Au Danemark, l’institut météorologique a signalé que les trois derniers mois avaient été exceptionnellement secs, avec moins de 63 mm de pluie enregistrés. Depuis 1874, il n’est arrivé que 7 fois que la période de février à avril ait moins de précipitations. De plus, un ensoleillement et des températures supérieurs à la normale ont été observés. Depuis le 15 mai, l’indice de sécheresse est supérieur ou égal à 9 sur une échelle de 1 à 10, ce qui n’est jamais arrivé aussi tôt depuis que cet indice a été établi en 2005.

En Suède, il est encore « trop tôt pour dire quel sera l’impact sur l’agriculture cet été », estime la Fédération des agriculteurs. Elle conseille quand même aux exploitants de revoir leur planification en matière d’eau.

En France, bien que les nappes phréatiques soient bien remplies, les plantes ont besoin d’eau en surface pour pousser. Le Nord est placé en vigilance sécheresse depuis lundi, ayant reçu entre février et début mai la quantité de pluie qui tombe habituellement en un mois. Le vent du Nord-Est a accentué l’assèchement des sols.

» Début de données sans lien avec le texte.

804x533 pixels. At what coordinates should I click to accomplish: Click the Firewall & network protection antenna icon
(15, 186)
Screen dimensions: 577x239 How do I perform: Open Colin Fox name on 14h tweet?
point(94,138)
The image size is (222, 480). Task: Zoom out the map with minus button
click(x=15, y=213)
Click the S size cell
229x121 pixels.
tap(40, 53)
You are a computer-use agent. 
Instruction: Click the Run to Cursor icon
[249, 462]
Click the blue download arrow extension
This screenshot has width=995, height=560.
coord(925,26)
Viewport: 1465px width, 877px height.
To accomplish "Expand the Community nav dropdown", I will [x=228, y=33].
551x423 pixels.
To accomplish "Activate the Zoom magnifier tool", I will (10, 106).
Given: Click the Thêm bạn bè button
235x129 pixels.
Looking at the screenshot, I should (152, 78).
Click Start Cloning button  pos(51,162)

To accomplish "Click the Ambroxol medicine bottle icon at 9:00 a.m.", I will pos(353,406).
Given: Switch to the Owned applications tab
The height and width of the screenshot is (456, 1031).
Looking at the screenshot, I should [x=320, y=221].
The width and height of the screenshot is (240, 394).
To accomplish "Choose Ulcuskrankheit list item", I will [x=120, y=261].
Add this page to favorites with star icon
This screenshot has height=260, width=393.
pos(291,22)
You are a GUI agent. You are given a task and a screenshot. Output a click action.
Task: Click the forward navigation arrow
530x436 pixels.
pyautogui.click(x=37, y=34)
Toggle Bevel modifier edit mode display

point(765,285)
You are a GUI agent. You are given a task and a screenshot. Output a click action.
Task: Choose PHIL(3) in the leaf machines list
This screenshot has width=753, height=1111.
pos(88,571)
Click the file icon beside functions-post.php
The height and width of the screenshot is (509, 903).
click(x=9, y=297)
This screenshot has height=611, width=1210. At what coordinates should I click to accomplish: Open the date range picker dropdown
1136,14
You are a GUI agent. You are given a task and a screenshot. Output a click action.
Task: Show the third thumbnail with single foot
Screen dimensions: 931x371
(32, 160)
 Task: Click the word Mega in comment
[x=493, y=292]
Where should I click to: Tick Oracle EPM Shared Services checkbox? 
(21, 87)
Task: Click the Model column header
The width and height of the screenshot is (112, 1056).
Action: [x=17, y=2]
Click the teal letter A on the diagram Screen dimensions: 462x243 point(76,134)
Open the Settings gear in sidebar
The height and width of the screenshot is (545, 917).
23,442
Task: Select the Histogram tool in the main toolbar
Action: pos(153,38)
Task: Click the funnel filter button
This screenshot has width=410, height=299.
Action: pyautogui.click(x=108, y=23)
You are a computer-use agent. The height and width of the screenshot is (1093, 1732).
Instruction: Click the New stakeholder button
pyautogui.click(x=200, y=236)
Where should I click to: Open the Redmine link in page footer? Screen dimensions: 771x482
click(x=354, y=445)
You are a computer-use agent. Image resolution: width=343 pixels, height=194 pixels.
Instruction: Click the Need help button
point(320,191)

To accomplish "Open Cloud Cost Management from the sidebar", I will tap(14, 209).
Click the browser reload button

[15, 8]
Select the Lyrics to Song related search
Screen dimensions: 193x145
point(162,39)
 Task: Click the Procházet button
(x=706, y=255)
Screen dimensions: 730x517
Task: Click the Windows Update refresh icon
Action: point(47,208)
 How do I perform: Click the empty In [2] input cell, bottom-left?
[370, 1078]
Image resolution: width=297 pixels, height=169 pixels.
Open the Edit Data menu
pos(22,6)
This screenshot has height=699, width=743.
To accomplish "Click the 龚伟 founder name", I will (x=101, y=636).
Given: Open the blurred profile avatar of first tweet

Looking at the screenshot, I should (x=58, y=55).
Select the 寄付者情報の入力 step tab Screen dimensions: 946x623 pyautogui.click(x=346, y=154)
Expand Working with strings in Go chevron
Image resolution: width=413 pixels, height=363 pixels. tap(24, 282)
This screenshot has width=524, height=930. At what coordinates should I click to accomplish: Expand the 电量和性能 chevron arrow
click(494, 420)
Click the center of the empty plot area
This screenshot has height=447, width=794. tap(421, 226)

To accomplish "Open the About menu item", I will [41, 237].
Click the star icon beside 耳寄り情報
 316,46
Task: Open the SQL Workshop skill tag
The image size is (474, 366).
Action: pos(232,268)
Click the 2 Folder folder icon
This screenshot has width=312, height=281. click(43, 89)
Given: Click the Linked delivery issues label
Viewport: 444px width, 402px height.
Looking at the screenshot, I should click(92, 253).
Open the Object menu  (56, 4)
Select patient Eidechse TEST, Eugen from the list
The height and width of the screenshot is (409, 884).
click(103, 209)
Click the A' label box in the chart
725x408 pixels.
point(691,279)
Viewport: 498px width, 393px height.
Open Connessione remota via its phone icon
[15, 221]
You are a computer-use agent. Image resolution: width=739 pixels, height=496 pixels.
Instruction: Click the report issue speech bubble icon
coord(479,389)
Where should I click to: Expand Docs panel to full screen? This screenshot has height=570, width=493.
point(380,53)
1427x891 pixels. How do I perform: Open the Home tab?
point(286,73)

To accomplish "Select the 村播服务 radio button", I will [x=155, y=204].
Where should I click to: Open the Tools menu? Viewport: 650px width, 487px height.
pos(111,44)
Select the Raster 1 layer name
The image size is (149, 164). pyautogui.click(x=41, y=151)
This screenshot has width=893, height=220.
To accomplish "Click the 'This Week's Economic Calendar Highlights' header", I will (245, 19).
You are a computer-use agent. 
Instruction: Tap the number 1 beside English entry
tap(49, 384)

Les agriculteurs misent de plus en plus sur l’irrigation. Sébastien De Coninck, producteur d’endive dans le Nord, explique que son village a reçu entre mars et mai huit fois moins de précipitations que sur la même période l’année dernière. « Jusqu’à il y a cinq ans, on ne se posait pas la question de l’irrigation dans le Nord », mais les lignes bougent, car sans ou avec, « le rendement peut varier du simple au double », pointe l’agriculteur.

L’irrigation permet de « pallier ce manque de précipitation », reconnaît l’agronome Nicolas Guilpart, mais encore faut-il « avoir les ressources pour le faire ». Pour irriguer, l’eau est prélevée dans les nappes, les cours d’eau à proximité ou dans les retenues d’eau, également appelées « bassines ».

En France aussi, les températures sont au-dessus de la normale, notamment dans le nord du pays, « rendant l’atmosphère plus “séchante” », entraînant « plus d’évapotranspiration et donc augmentant la demande en eau des plantes », explique l’agronome.

Cette sécheresse intense dans une partie du nord de l’Europe contraste avec celle du sud du continent, et notamment de l’Espagne et du Portugal où l’on a mesuré jusqu’au double des quantités de pluie habituelles sur cette période.

Cette situation met en lumière les défis croissants posés par le changement climatique et la nécessité pour les agriculteurs de s’adapter à des conditions météorologiques de plus en plus imprévisibles.